◆ **SUPPLIED PASSAGE**:
========================================
2019 admissions scandal

“There is a front door, there is a back door, and I’ve created a side door.” William Singer may have been thinking outside the box, but I suspect he’s soon going to be in a different (and much less metaphorical) sort of box — one well-suited for lots and lots of thinking.

Anyhow, I’d like to mention a few related points.

First is that while only the “side door” is illegal, the “back door” (i.e. endowing a building in exchange for admission) is, let’s just say, worth our while to re-examine, as a society. (Plenty more to say here, but I’m sure others will make this point better than I can in the coming days.)
(UPDATE: Sure enough, here’s The Guardian’s take.)

The other points I want to make involve my experience as a test-prep professional and student coach.

Some years ago, I had the exquisitely horrible experience of preparing a student for an admissions test so well than the student got in despite what had been impossible odds… and yet I prepared the student in such a narrow way that the student wound up dropping out of that college later due to lack of ability to keep up with the demanding pace.  (Since then, I’ve focused my test-prep on becoming a brighter student rather than on becoming a better test-taker.)  My point here is that on balance, the system still more or less works to reward merit and to discourage cheating.  It just doesn’t do it as well or as strongly as it should. This can be fixed.
========================================
◆ **DATA LINES**:
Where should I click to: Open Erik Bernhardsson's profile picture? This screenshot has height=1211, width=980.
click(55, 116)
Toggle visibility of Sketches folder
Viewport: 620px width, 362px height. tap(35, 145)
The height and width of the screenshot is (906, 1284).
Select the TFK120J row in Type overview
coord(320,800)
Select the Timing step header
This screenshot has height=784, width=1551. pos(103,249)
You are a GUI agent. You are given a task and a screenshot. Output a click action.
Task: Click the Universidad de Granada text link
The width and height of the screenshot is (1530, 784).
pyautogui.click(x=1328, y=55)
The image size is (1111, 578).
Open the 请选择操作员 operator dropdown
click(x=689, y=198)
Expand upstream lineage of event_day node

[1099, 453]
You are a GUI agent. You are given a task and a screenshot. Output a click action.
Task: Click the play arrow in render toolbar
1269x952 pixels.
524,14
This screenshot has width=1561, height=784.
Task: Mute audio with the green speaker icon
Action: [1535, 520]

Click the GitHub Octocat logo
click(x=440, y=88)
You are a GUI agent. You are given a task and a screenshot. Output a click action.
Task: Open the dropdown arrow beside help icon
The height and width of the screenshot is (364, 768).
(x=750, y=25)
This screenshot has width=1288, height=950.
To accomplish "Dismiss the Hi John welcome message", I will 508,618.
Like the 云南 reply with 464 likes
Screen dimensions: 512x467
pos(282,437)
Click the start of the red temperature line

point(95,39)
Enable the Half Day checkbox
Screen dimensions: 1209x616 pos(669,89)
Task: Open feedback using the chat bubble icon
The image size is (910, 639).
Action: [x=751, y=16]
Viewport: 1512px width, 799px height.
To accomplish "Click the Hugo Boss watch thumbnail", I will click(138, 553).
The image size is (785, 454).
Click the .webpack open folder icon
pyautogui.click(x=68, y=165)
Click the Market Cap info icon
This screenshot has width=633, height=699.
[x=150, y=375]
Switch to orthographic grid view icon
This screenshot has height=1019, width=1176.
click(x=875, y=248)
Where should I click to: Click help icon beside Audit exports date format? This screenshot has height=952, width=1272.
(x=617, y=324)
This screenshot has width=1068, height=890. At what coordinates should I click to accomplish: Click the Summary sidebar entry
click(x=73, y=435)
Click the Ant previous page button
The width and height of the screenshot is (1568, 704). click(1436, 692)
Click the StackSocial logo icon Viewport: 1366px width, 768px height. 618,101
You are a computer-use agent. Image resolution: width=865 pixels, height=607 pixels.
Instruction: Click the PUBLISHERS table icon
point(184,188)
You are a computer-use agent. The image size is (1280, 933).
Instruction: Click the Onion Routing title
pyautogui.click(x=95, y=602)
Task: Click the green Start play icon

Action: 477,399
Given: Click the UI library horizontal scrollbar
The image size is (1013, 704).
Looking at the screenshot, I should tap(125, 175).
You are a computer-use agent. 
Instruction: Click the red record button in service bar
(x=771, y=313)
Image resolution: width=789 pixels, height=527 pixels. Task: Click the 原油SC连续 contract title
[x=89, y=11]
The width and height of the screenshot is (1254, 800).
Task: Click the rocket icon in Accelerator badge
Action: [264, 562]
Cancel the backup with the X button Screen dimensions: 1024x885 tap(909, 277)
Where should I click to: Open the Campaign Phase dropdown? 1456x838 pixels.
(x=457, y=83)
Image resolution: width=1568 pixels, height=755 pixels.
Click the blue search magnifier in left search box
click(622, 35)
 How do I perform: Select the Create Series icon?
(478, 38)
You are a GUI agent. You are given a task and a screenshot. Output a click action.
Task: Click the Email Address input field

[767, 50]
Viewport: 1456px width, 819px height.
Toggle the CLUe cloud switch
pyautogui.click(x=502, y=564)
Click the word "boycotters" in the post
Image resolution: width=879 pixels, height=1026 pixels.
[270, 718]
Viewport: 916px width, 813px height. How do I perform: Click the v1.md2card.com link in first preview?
========================================
Rewrite the part of the admissions scandal text that opens with the words "2019 admissions scandal" and closes with "few related points.", substituting "crate" for "box" at every occurrence. These lines have no connection to the admissions scandal text.

2019 admissions scandal

“There is a front door, there is a back door, and I’ve created a side door.” William Singer may have been thinking outside the crate, but I suspect he’s soon going to be in a different (and much less metaphorical) sort of crate — one well-suited for lots and lots of thinking.

Anyhow, I’d like to mention a few related points.